Stored items
==========

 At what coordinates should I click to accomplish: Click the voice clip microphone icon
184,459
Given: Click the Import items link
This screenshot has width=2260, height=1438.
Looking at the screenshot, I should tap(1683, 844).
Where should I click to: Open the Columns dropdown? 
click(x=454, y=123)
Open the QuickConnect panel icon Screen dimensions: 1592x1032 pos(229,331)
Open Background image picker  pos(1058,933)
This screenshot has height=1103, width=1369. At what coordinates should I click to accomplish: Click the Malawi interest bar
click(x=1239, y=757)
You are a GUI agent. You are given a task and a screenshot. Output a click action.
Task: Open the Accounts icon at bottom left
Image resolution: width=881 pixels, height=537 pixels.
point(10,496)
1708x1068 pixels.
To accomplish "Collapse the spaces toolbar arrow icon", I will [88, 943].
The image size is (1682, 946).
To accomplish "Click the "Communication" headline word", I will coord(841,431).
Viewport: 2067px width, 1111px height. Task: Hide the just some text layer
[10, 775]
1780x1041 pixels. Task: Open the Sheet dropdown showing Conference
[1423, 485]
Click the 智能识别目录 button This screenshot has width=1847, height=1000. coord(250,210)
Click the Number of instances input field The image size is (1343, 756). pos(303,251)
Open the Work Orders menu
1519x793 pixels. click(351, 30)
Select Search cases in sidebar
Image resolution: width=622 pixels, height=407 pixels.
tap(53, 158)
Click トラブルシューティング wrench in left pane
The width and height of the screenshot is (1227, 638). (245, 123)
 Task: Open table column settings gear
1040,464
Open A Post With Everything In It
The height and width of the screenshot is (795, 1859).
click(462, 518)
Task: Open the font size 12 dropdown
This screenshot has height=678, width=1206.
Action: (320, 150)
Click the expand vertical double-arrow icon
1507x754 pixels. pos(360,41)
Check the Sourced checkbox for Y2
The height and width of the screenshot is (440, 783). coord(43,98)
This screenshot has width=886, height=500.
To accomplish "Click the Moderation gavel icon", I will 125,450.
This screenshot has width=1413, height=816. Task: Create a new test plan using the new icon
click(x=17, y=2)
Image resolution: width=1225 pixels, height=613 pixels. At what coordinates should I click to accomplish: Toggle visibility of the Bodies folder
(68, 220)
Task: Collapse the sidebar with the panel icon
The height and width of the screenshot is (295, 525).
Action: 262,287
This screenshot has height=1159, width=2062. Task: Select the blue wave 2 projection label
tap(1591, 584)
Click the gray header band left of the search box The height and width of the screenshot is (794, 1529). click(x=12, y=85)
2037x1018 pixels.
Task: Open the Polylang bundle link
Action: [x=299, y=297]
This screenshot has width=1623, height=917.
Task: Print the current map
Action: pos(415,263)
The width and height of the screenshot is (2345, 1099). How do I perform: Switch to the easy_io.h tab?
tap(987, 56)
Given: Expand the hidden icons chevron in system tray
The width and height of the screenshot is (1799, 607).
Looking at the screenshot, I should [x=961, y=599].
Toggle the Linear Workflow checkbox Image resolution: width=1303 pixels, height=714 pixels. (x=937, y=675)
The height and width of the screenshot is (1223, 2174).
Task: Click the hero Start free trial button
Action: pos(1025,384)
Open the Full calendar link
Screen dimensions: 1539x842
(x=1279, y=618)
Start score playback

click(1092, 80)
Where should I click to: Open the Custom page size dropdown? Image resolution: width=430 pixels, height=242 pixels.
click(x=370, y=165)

==========

§ Exercise directions: Each line in the records that carries "panel" must be copied out.

§ Task output:
Open the QuickConnect panel icon Screen dimensions: 1592x1032 pos(229,331)
Task: Collapse the sidebar with the panel icon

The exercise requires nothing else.